Nearest Neighbour Problem: Customer nearest Water Pipes

NiceDogE

unread,

Apr 17, 2009, 1:24:15 AM4/17/09

to SpatiaLite Users

Firstly, new to SQLite/SpatiaLite but well done Alessandro on a great
extension! Seems a perfect fit for some of our custom spatial data
analysis tools.

My problem is a variation on Nearest Neighbour.

I have ~300,000 customers (Polygons) and ~160,000 water pipes
(Polylines) across a City. For each customer, I need to find the
nearest water pipe.

I'm wondering what SQL will give the fastest results. I tried a
sample below, but I'm not sure this is the appropriate way of trying
to use a spatial index.

I realise the sample isn't the full SQL req'd, in this case I'm just
trying to solve the main headache in first getting an approximate (ie.
using MBRs?) 1<->Many table of Customer <->Nearest Pipes within a user-
defined search radius (for example below, 30 metres)

CREATE VIEW NearestPipes AS
SELECT Customers.Service_ID,WaterPipes.PipeID
FROM Customers,WaterPipes WHERE
WaterPipes.RowID IN(SELECT pkid FROM idx_WaterPipes_Geometry WHERE
MbrOverLaps(BuildMBR(xmin-30,ymin-30,xmax+30,ymax
+30,28356),Customers.Geometry))

★ ★ ★ ★ ★ ★ ★

◆ Exercise instructions
Extract the full forum post above about finding the nearest water pipe for each customer, reproducing every line without any change.

◆ Information supplied
★ ★ ★ ★ ★ ★ ★

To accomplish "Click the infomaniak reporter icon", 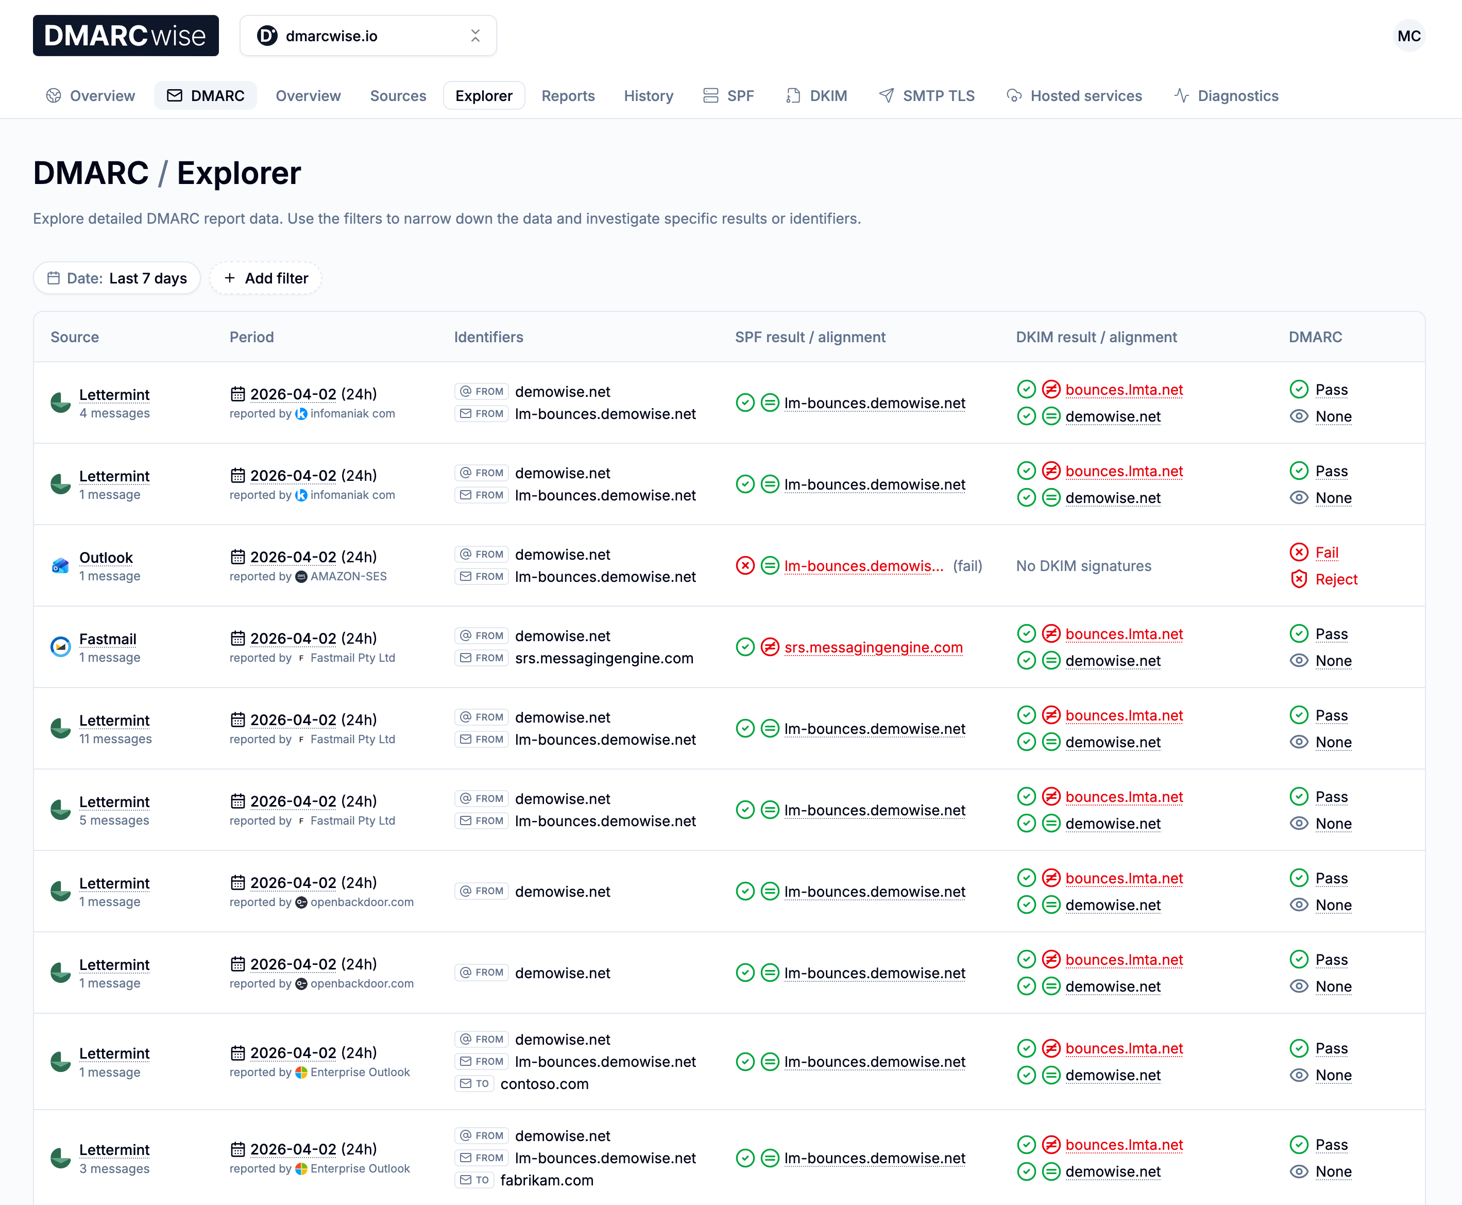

★ ★ ★ ★ ★ ★ ★

◆ Full output
Nearest Neighbour Problem: Customer nearest Water Pipes

NiceDogE

unread,

Apr 17, 2009, 1:24:15 AM4/17/09

to SpatiaLite Users

Firstly, new to SQLite/SpatiaLite but well done Alessandro on a great
extension! Seems a perfect fit for some of our custom spatial data
analysis tools.

My problem is a variation on Nearest Neighbour.

I have ~300,000 customers (Polygons) and ~160,000 water pipes
(Polylines) across a City. For each customer, I need to find the
nearest water pipe.

I'm wondering what SQL will give the fastest results. I tried a
sample below, but I'm not sure this is the appropriate way of trying
to use a spatial index.

I realise the sample isn't the full SQL req'd, in this case I'm just
trying to solve the main headache in first getting an approximate (ie.
using MBRs?) 1<->Many table of Customer <->Nearest Pipes within a user-
defined search radius (for example below, 30 metres)

CREATE VIEW NearestPipes AS
SELECT Customers.Service_ID,WaterPipes.PipeID
FROM Customers,WaterPipes WHERE
WaterPipes.RowID IN(SELECT pkid FROM idx_WaterPipes_Geometry WHERE
MbrOverLaps(BuildMBR(xmin-30,ymin-30,xmax+30,ymax
+30,28356),Customers.Geometry))